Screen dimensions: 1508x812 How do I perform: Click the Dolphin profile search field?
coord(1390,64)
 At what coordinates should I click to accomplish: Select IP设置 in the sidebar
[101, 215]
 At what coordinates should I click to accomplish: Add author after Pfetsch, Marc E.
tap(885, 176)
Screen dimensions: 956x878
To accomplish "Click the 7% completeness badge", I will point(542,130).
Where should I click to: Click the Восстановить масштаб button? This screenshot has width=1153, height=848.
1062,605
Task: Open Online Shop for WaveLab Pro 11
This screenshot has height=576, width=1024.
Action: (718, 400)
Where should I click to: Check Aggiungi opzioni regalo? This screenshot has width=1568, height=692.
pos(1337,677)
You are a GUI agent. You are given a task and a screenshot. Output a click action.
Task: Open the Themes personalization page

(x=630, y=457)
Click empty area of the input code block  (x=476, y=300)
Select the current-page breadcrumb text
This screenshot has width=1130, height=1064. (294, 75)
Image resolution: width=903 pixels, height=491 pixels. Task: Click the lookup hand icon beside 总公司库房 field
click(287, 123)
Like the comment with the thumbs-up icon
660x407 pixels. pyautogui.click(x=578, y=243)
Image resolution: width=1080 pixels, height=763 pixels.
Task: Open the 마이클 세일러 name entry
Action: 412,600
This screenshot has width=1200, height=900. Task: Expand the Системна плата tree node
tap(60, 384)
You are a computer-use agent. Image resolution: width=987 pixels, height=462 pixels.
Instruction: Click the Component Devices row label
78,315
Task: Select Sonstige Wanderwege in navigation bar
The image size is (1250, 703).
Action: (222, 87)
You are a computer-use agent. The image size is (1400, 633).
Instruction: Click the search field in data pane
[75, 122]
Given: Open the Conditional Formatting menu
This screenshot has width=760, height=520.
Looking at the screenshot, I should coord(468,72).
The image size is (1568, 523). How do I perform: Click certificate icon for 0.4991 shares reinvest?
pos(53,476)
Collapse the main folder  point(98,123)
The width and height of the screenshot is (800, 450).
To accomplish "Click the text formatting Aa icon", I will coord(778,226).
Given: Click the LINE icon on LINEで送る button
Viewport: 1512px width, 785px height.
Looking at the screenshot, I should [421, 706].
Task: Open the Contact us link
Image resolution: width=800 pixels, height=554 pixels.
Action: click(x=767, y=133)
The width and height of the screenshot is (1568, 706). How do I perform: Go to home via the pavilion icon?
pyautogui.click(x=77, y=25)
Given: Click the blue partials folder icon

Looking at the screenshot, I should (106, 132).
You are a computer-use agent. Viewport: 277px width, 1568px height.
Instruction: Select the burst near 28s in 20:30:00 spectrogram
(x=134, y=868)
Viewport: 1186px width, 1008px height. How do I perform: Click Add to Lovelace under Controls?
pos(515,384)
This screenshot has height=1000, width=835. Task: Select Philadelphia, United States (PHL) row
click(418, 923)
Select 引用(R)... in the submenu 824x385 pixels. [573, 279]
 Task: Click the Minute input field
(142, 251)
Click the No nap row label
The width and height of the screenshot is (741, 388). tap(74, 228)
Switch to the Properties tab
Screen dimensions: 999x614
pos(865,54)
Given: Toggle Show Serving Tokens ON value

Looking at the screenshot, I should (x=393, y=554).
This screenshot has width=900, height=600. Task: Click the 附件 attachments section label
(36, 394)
+ + + + + + +
■ **Problem**
Beginning with the line that holds "Screen dimensions: 999x614", please give again each line exactly until the records end, and include that final line.

■ **Exercise result**
Screen dimensions: 999x614
pos(865,54)
Given: Toggle Show Serving Tokens ON value

Looking at the screenshot, I should (x=393, y=554).
This screenshot has width=900, height=600. Task: Click the 附件 attachments section label
(36, 394)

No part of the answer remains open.